Nowy Numer 16/2024 Archiwum

Zakochany Bóg

Czy kiedykolwiek przyszło Ci do głowy, że Bóg jest w Tobie po prostu zakochany? Że patrząc na Ciebie odczuwa nieustanny zachwyt? Że tęskni, jak tęsknią za sobą zakochani?

W Piśmie świętym Bóg wielokrotnie mówi o swojej tęsknocie. Przedstawia się jako Oblubieniec. Król, wychodzący naprzeciw Oblubienicy, zachwycony jej pięknem. Co ciekawe, motyw oblubieńczej miłości Boga do człowieka częściej spotykany jest w Starym Testamencie. Nowy Testament przynosi nam obraz kochającego Ojca. To jakby kontynuacja tej miłości, przełożenie jej na konkretny owoc.

Słowo Boże wypełnione jest zapewnieniami Boga o Swojej miłości do człowieka. Bóg jest zakochany do szaleństwa. Zdolny do wszystkiego, byleby pozyskać wzajemność w miłości. Księga Ozeasza jest przepiękną opowieścią o niezrozumiałej miłości Boga do człowieka. Jej symbolem jest miłość proroka do kobiety - nierządnicy o imieniu Gomer. Ozeasz poślubia ją, a potem, wciąż na nowo, przebacza jej nieustanną niewierność. Z każdą kolejną zdradą, jego zranione serce mocniej kocha.

Bóg odsłania się przed człowiekiem w tej opowieści; odsłania przed nami swoją słabość do nas, swoją tęsknotę i swoją miłość, która zachwyca i szokuje. On nie zgadza się na nasze odejście; jest gotowy poślubić nas na nowo, gdy my zerwiemy przymierze.

"Pan rzekł do mnie: «Pokochaj jeszcze raz kobietę, która innego kocha, łamiąc wiarę małżeńską». Tak miłuje Pan synów Izraela, choć się do bogów obcych zwracają". Bóg będzie ścigał swoją Oblubienicę ze swoją miłością, choćby miał ją "wyprowadzić na pustynię i mówić jej do serca", dopóki Ona nie zrozumie, że tylko w Nim jej życie będzie spełnione.

"Daj mi pić" - prosi nieśmiało Jezus Samarytankę, a potem wchodzi z nią w dialog, w relację, która przynosi wyzwolenie. Zakochany Bóg dosiada się przy studni do zmęczonej, rozczarowanej życiem kobiety, która nie znalazła szczęścia i wolności w tym, co oferował jej "wyzwolony" świat.
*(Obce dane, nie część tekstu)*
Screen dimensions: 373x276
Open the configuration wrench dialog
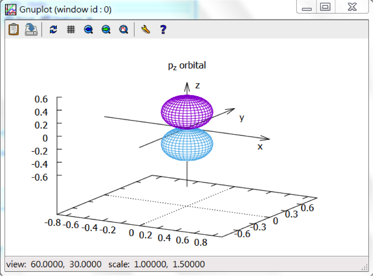point(145,30)
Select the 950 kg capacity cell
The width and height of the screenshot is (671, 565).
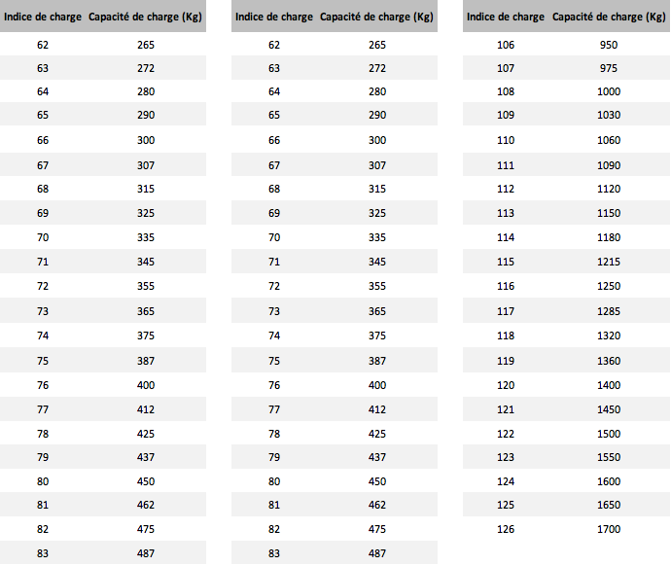(609, 45)
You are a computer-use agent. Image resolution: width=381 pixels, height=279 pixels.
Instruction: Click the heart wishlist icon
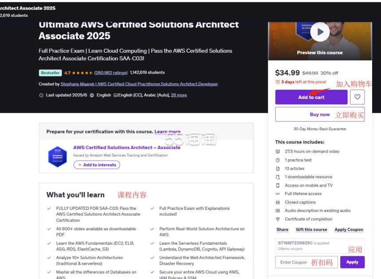coord(357,97)
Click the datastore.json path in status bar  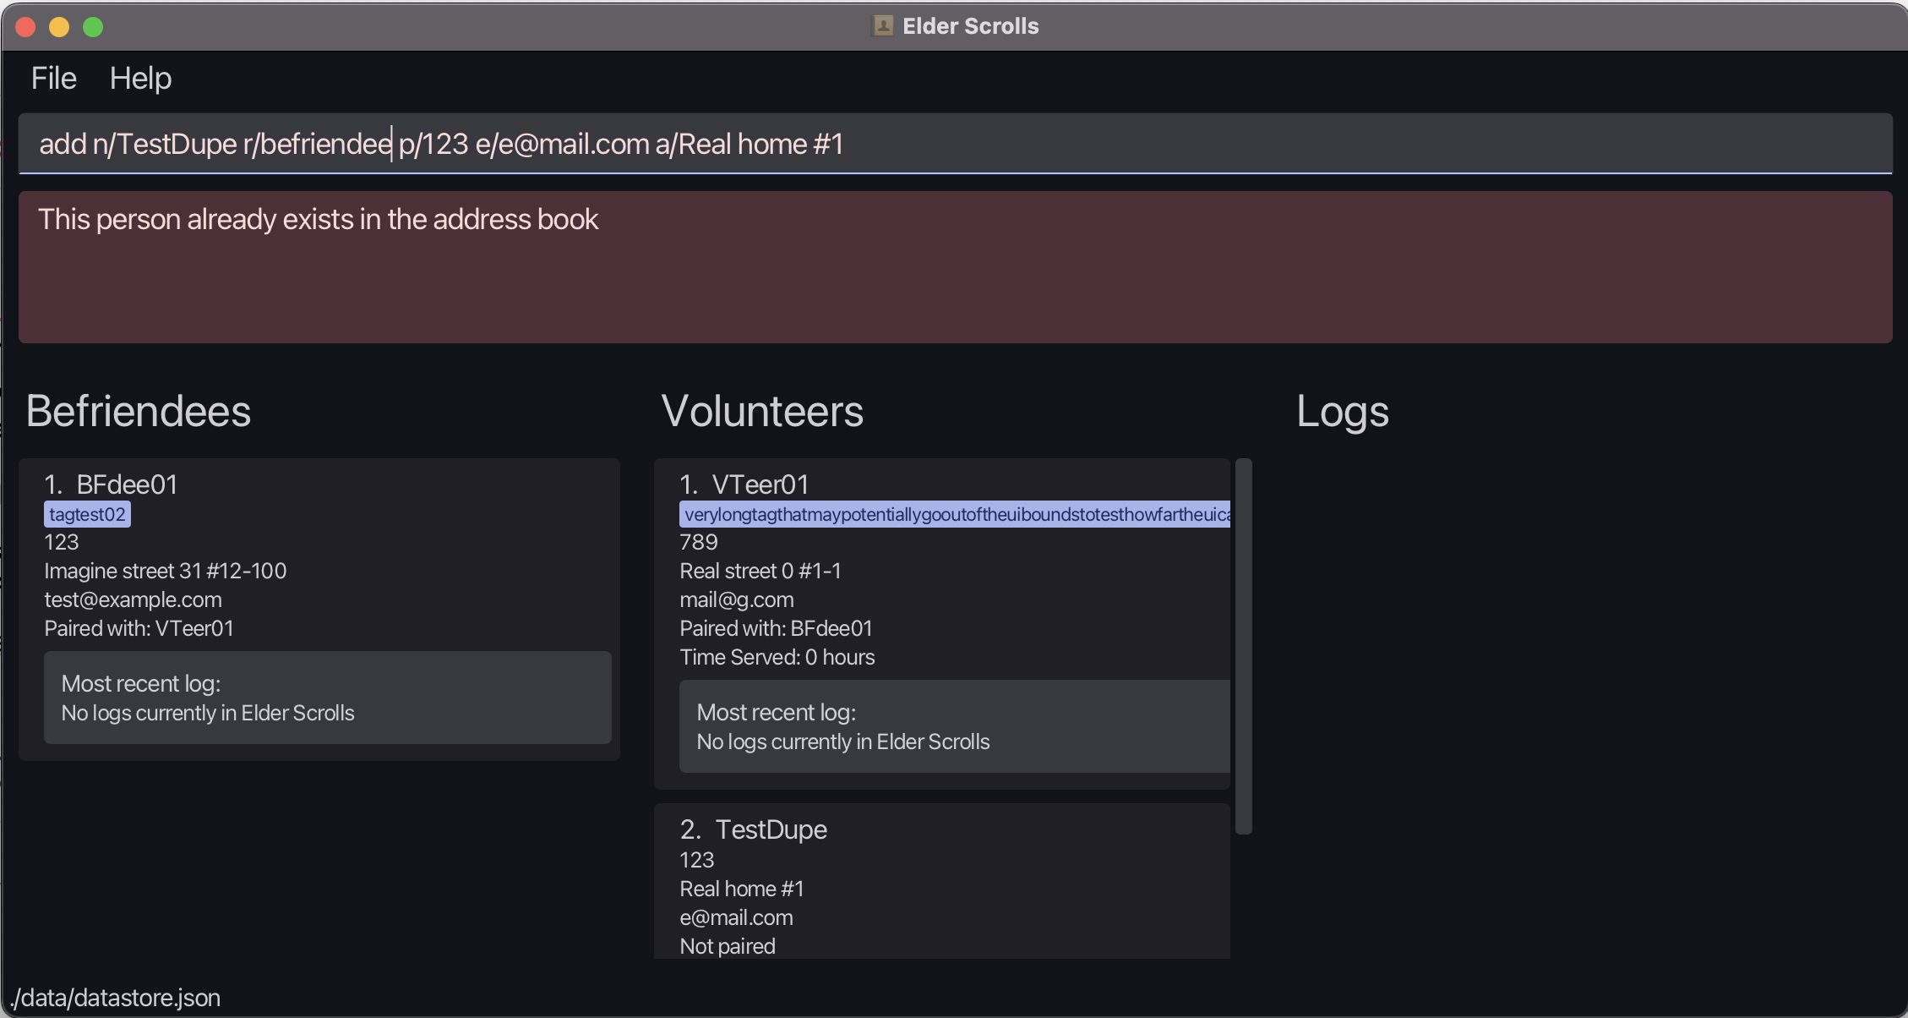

Tylko w relacji z zakochanym Bogiem człowiek jest naprawdę wolny. "Każdy, kto pije tę wodę, znów będzie pragnął. Kto zaś będzie pił wodę, którą Ja mu dam, nie będzie pragnął na wieki" - mówi Jezus. - "Daj mi tej wody, żebym nie pragnęła więcej" - woła ta, która w ramionach sześciu kolejnych mężczyzn nie potrafiła odnaleźć zaspokojenia. "Ja jestem" - odpowiada Jezus. To wystarczy.

"Zakochany w człowieku Bóg dał nam wszystkie uczucia, jakie znamy w miłości do człowieka - pisał ks. Jan Twardowski. - Tęsknotę, opuszczenie, rozpacz, osamotnienie, radość z obecności".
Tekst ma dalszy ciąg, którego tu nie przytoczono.